Last week I received a call because someone was writing a story about David. Seems he never told us that he is also an actor and he’s appearing in a new series “American Born Chinese,” that’s airing on Disney+. It’s no small venture, as the show stars recent Oscar winners Michelle Yeoh and Key Huy Quan (alias Short Round). Can’t say I’m surprised. David’s a great young man with a winning personality. I’m just hoping the brown leather couch makes a cameo.
Dollar Quiz
- The least densely populated state east of the Mississippi is….?
- True-False: the first perfect game of baseball’s modern era was hurled by none other than Cy Young.
- Every actor who has portrayed James Bond has done so in at least two Bond films, with one exception. Name the actor who is the outlier.
- What do the M’s in 3M stand for?

> **Data shown**
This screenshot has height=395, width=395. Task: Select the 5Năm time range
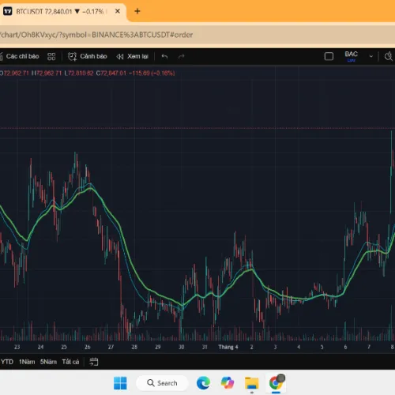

> **To be done**
In the passage about David's acting, on which streaming service is the series he appears in airing?

> **Solution to the problem**
Disney+